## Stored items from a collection
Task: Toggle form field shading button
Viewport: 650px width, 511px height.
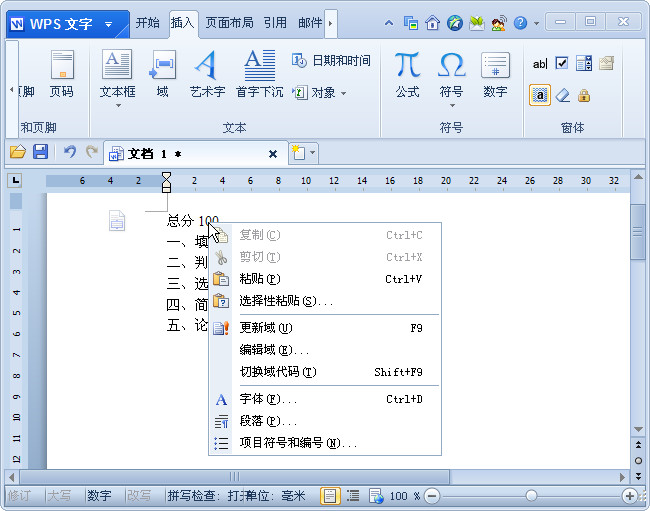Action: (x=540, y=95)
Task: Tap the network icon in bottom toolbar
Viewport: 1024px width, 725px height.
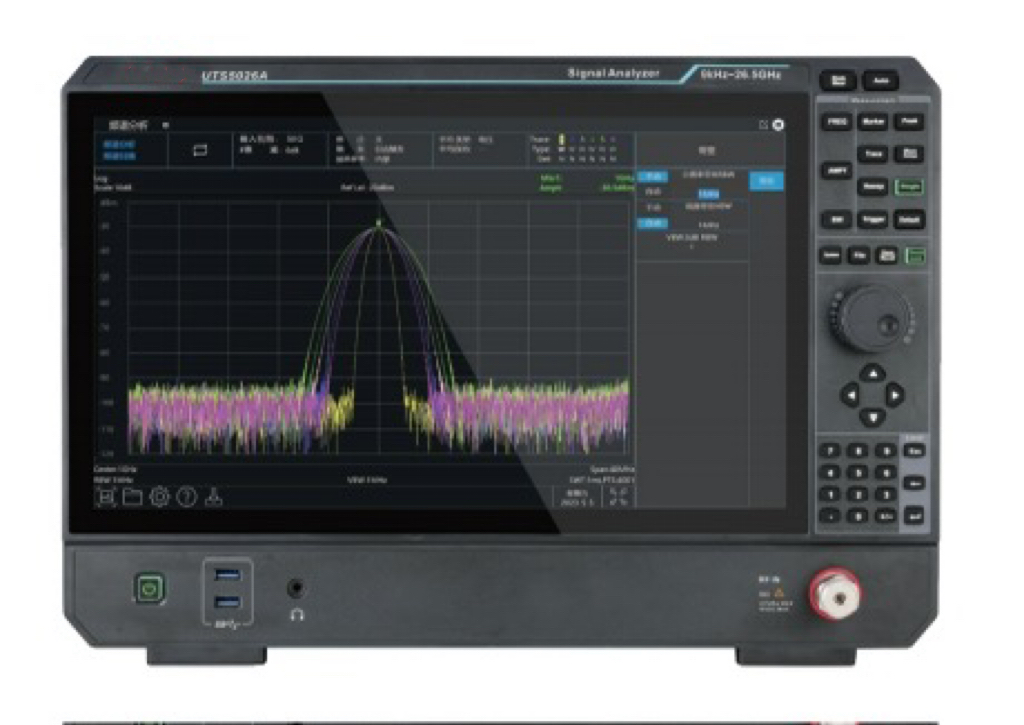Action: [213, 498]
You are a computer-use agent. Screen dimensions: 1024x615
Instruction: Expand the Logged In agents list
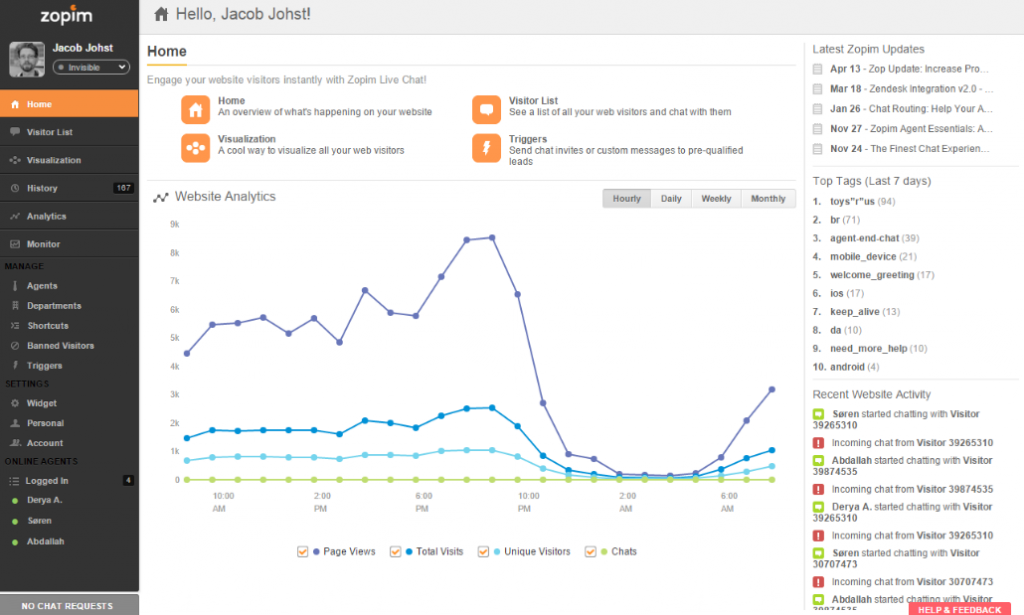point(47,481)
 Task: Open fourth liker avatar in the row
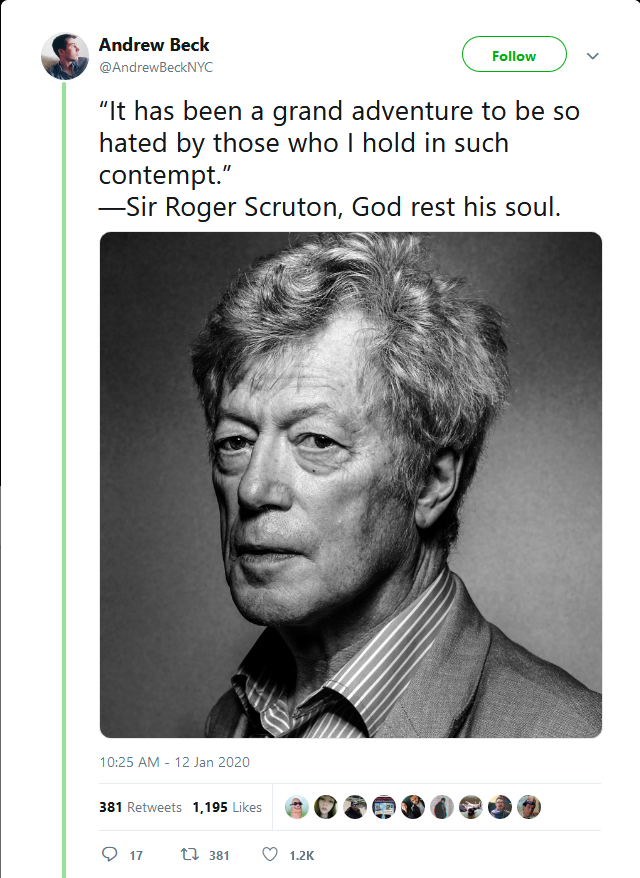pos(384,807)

## How to complete this task
Give every entry again verbatim, with no pictures.

## Your solution
Task: Toggle form field shading button
Viewport: 650px width, 511px height.
Action: (x=540, y=95)
Task: Tap the network icon in bottom toolbar
Viewport: 1024px width, 725px height.
Action: [213, 498]
You are a computer-use agent. Screen dimensions: 1024x615
Instruction: Expand the Logged In agents list
point(47,481)
 Task: Open fourth liker avatar in the row
pos(384,807)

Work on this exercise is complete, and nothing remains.